— What the task requires —
Pull out all lines from the listing below in which the word "screenshot" appears.

— Materials provided —
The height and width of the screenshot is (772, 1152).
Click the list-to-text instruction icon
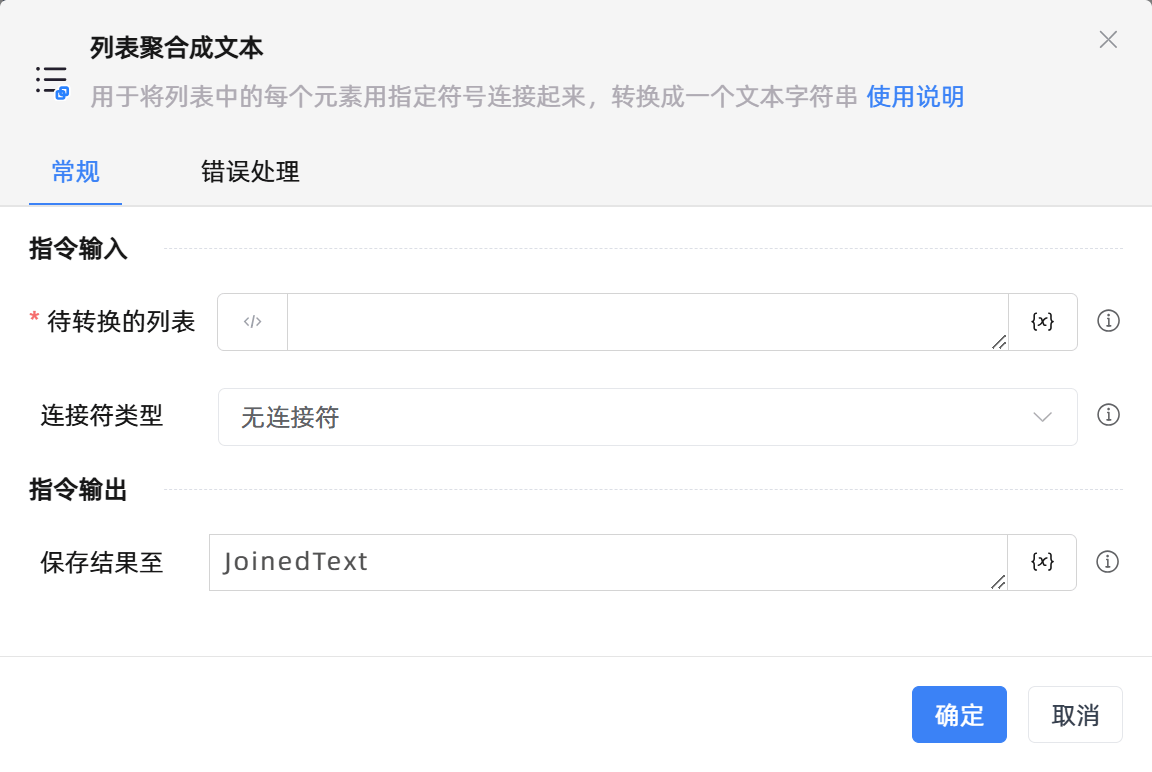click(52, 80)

==

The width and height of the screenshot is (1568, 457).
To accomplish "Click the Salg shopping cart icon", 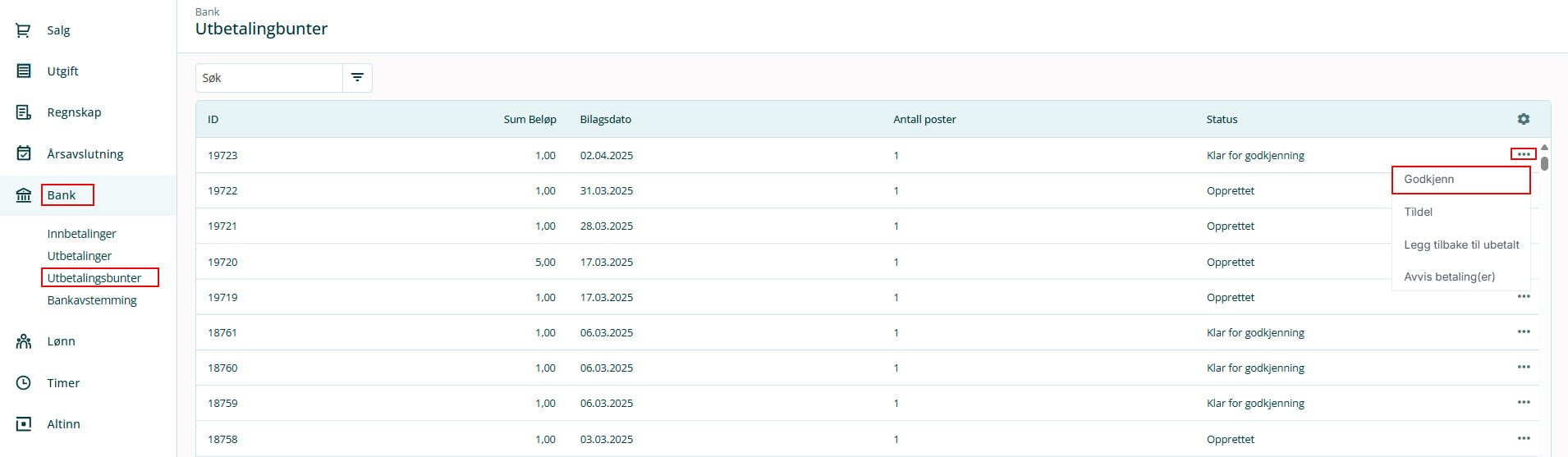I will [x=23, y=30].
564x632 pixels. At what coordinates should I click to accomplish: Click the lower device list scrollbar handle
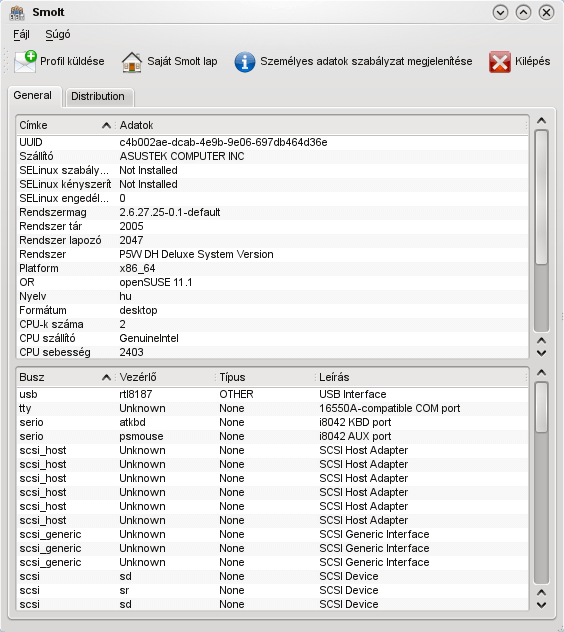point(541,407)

— Exercise response —
The height and width of the screenshot is (772, 1152).
The width and height of the screenshot is (1568, 457).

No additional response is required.